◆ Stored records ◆
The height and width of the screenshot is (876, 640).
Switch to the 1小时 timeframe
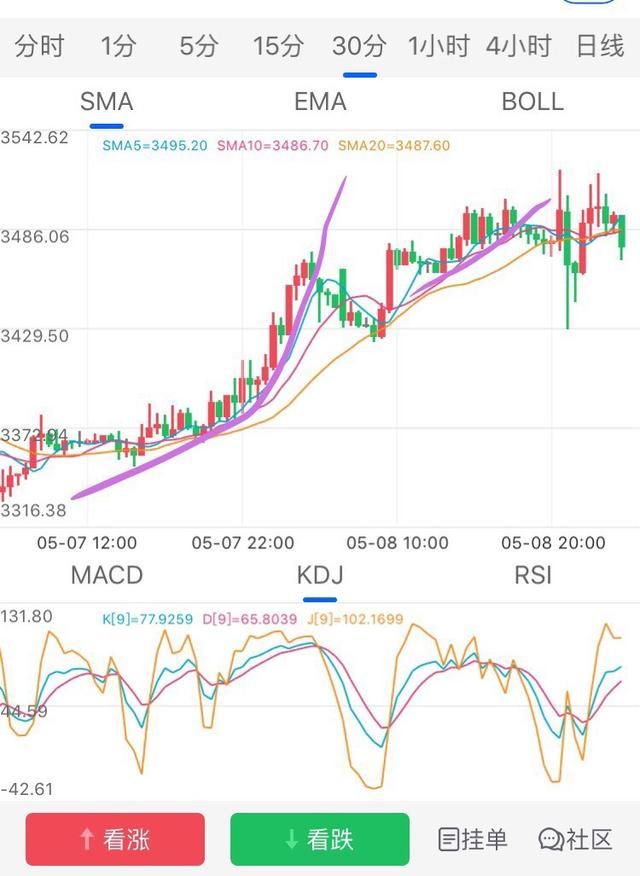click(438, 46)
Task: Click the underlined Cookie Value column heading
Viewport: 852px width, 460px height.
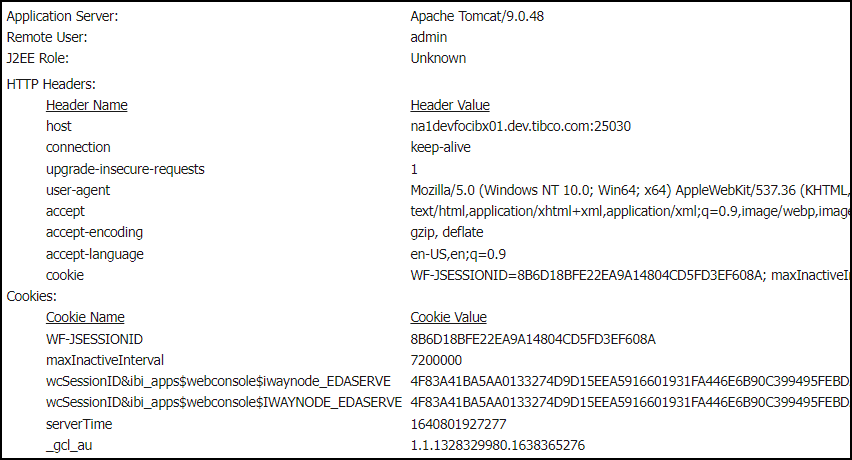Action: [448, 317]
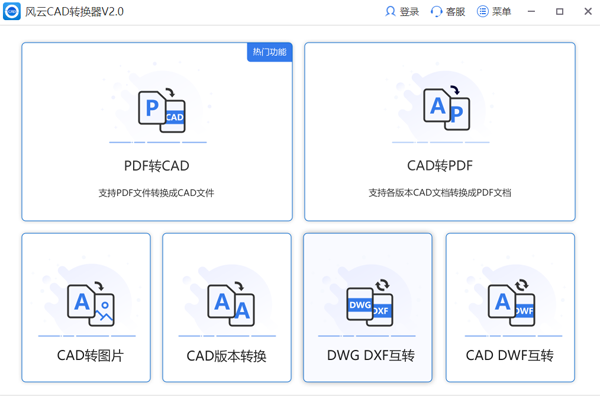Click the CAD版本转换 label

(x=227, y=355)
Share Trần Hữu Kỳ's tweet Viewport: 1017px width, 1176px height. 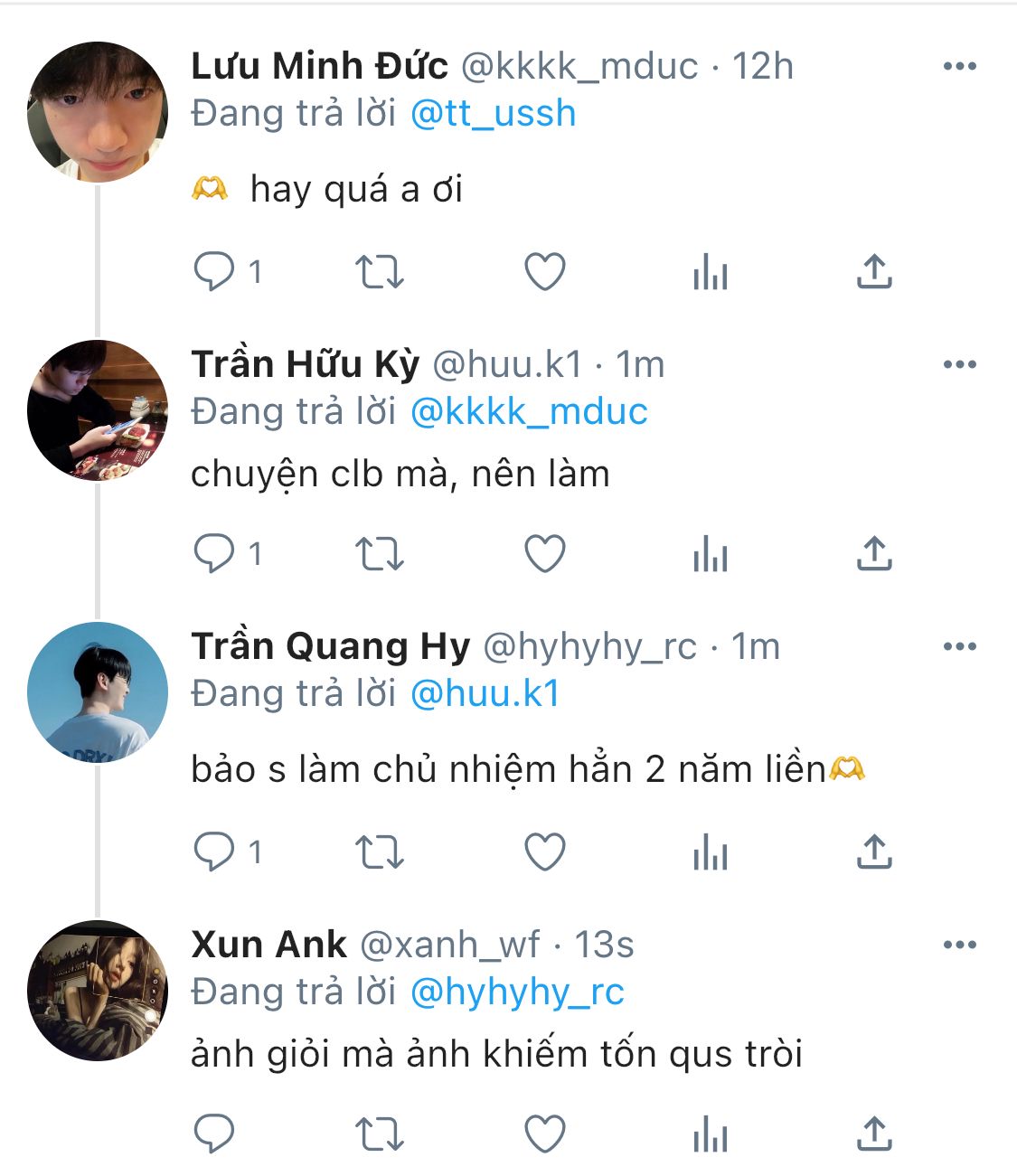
...
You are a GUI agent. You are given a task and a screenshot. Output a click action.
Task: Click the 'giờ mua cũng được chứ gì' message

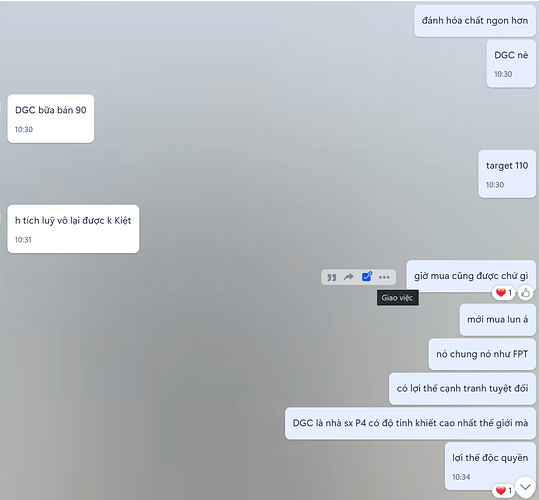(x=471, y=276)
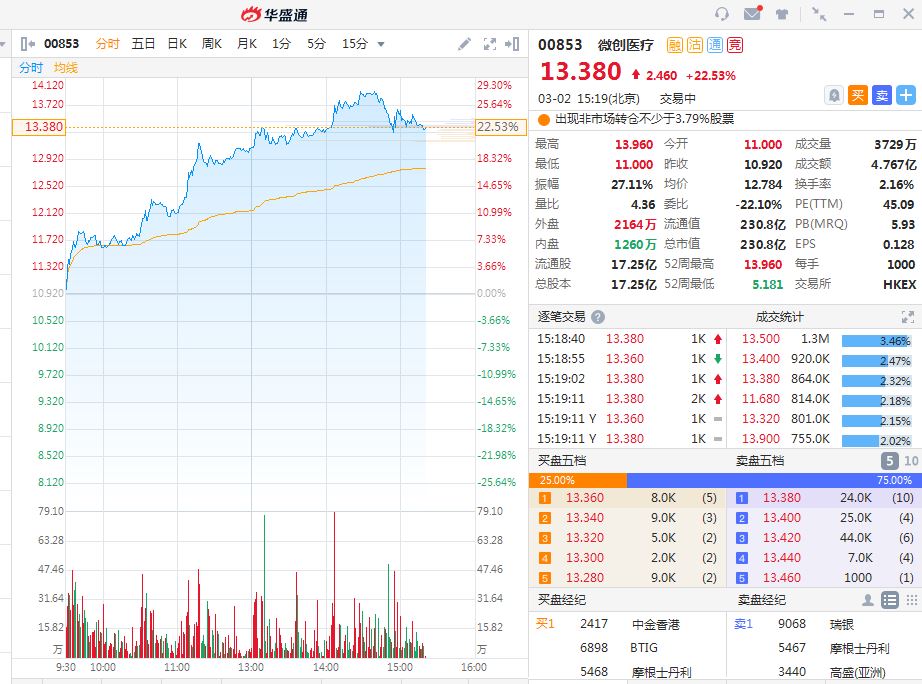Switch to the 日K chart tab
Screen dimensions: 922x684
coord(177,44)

◆ WHAT THE EXERCISE ASKS ◆
Look above for the line with "The height and" and the line with "Share Trần Hữu", then restate exactly those two lines and all lines between them, with no pictures.

◆ REPLY TO THE TASK ◆
The height and width of the screenshot is (876, 640).
Switch to the 1小时 timeframe
click(438, 46)
Task: Click the underlined Cookie Value column heading
Viewport: 852px width, 460px height.
Action: [448, 317]
Click the CAD版本转换 label

(x=227, y=355)
Share Trần Hữu Kỳ's tweet Viewport: 1017px width, 1176px height. 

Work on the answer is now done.